Rodriguez v. United States, 480 U.S. 522, 107 S.Ct. 1391, 1393, 94 L.Ed.2d 533 (1987) (per curiam). I certainly see no expression that Congress intended more expeditious prosecution under section 3147 than under other sections of the federal criminal code.
In addition, the government contends that section 3147 should not be considered to create a substantive offense because to do so would not, in practice, further protect the defendant's rights. According to the government, the facts necessary for punishment under section 3147 — a conviction while on release — are rarely in dispute. Treating a violation of section 3147 as a full-fledged offense, therefore, would only needlessly burden the judicial system.
Ease of conviction, however, has never been the test to determine what process a defendant is due. Moreover, the government ignores one additional fact which must be proven: that the defendant received actual notice of the possible penalties under the section before he was released. See Cooper, 827 F.2d 993-94. Such a fact might more likely be a subject of dispute.
In any event, I do not see a clear indication either in the language of the statute or in its legislative history that Congress intended section 3147 to be a punishment enhancement statute. In light of the ambiguous statutory language and legislative history, I would interpret section 3147 so as to avoid a conflict with the prohibition against multiple punishments for a single offense and in favor of lenity. I therefore would construe section 3147 to create a substantive offense which must be charged in the indictment, presented to a grand jury, and proven beyond a reasonable doubt at trial.
The government contends that even if one accepts Sink's argument about the nature of section 3147, any error committed by the district court was essentially harmless. It argues that the sentencing court could have sentenced Sink to up to ten years on the underlying credit card offense under 18 U.S.C. § 1029 and then enhanced that sentence by an additional ten years. Thus, Sink could have received a sentence of twenty years but instead only received a single sentence of two years, which is even less than the statutory maximum of ten years in section 1029. In this way, according to the government, Sink's sentence was not, in fact, enhanced.

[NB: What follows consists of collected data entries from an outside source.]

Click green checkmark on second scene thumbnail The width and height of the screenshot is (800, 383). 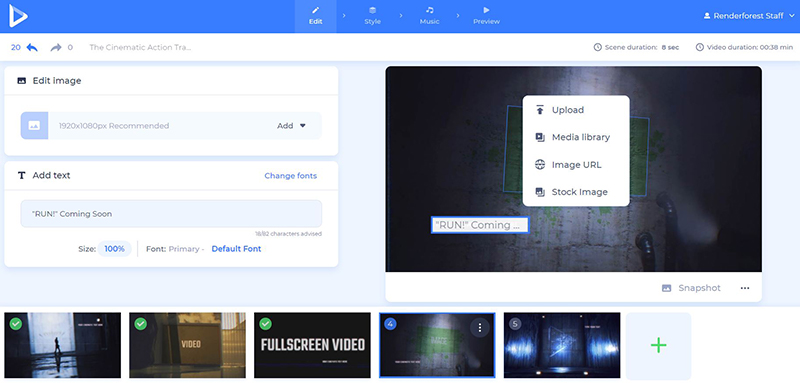tap(140, 324)
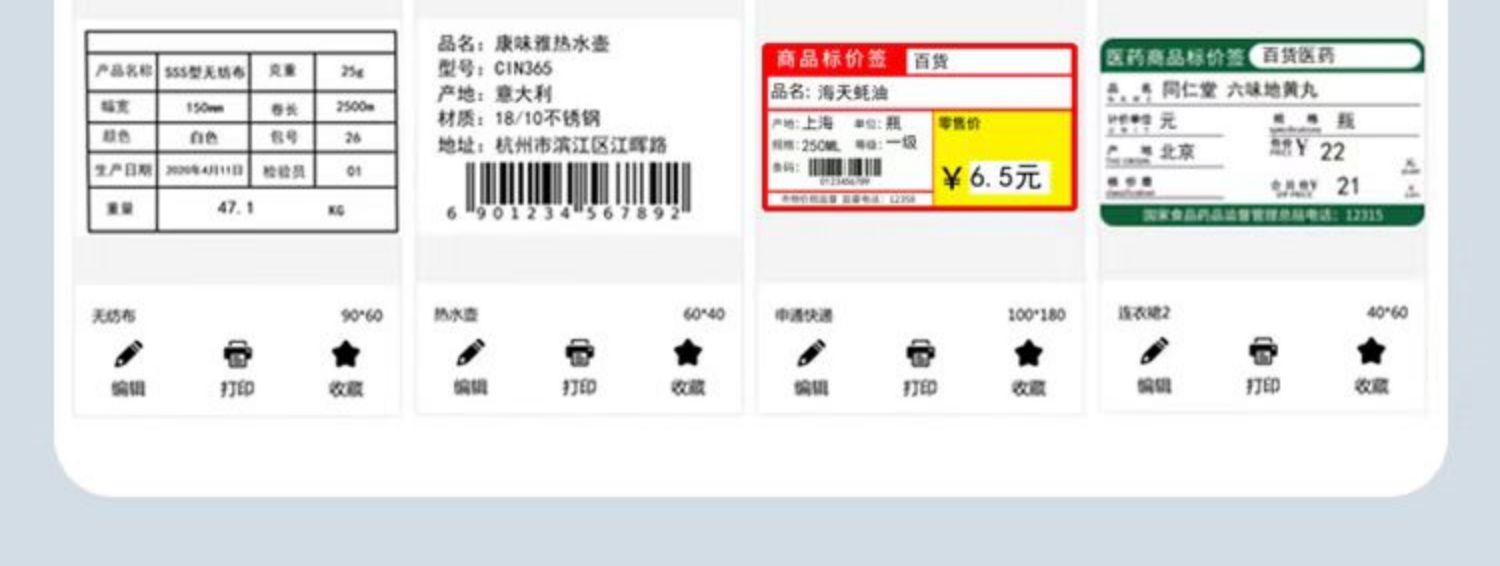Image resolution: width=1500 pixels, height=566 pixels.
Task: Edit the 热水壶 label via the pencil icon
Action: click(x=470, y=353)
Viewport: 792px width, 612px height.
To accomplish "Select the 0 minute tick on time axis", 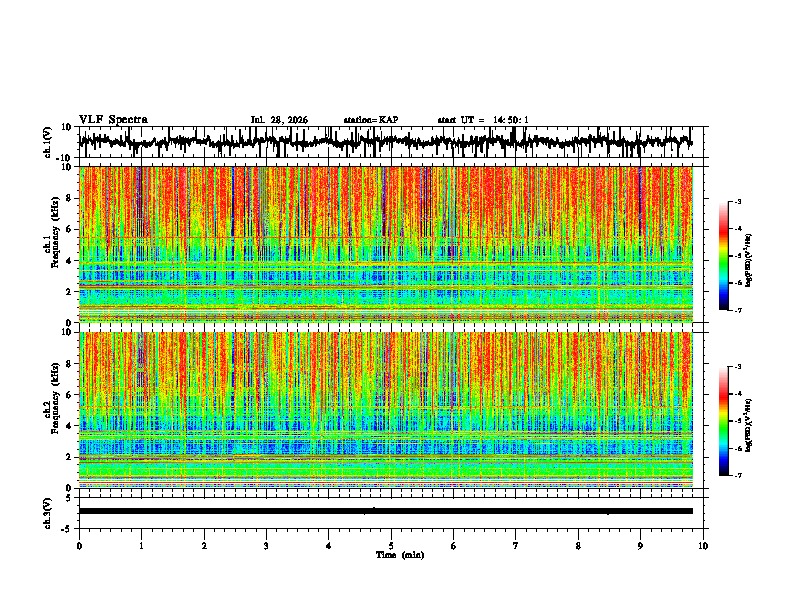I will click(79, 546).
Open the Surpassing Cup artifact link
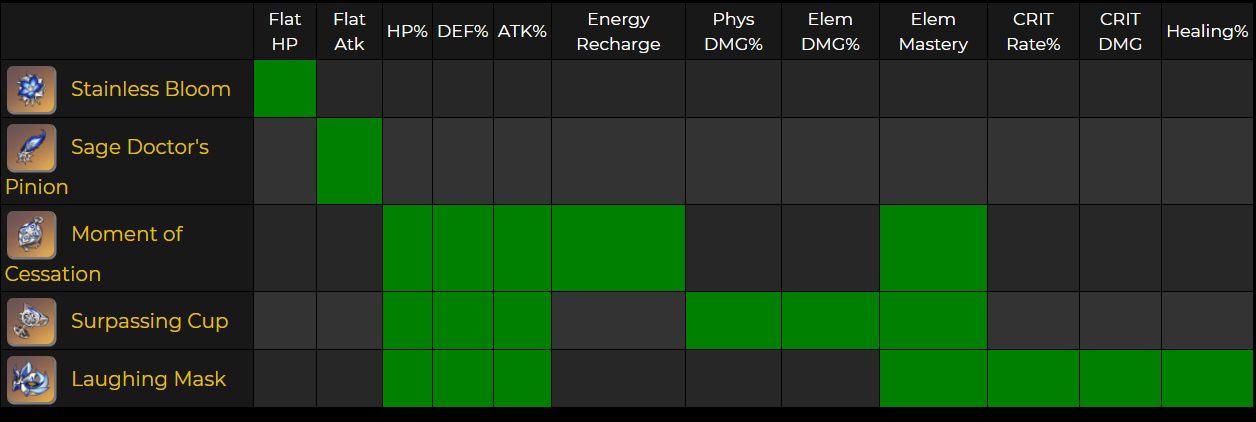The image size is (1256, 422). (x=149, y=321)
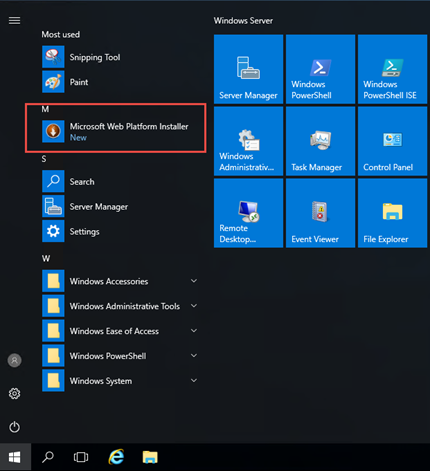Open the Task Manager tile
Viewport: 430px width, 471px height.
(320, 141)
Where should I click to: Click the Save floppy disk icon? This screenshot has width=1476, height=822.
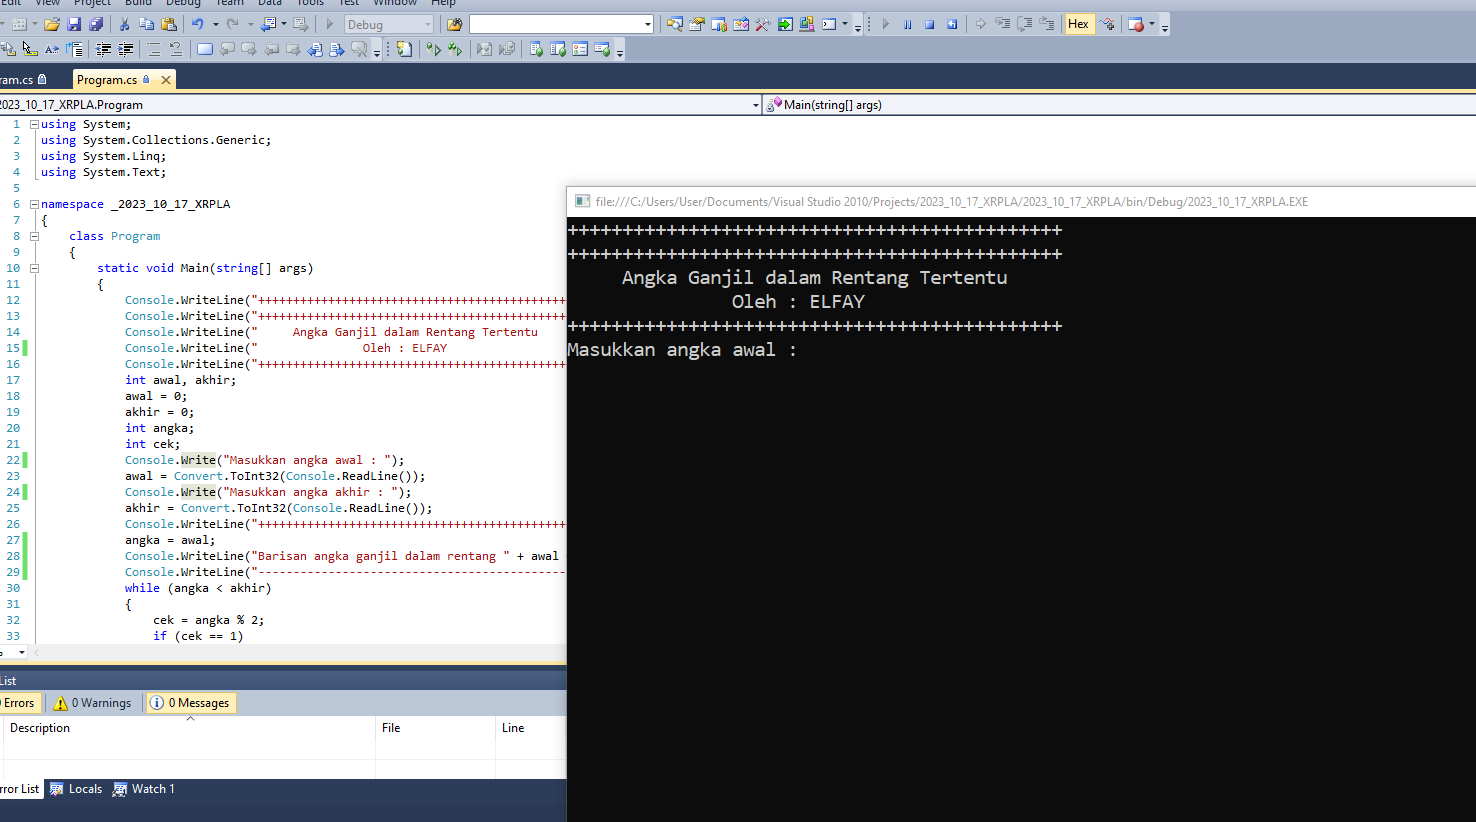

The government's argument, however, ignores that the sentence under section 3147 must be consecutive to any other sentence. Since the district court invoked section 3147 in sentencing Sink and since the sentence under that section had to be consecutive to any other sentence, the sentence actually ordered must have been inappropriately based, in part, on an enhancement under section 3147.
I therefore would vacate the two-year sentence imposed by the district court under section 1029 and enhanced under section 3147. Because the government did not separately charge Sink under section 3147 or present such charge to a grand jury and because Sink did not plead guilty to a charge under section 3147, I would remand for resentencing solely under section 1029.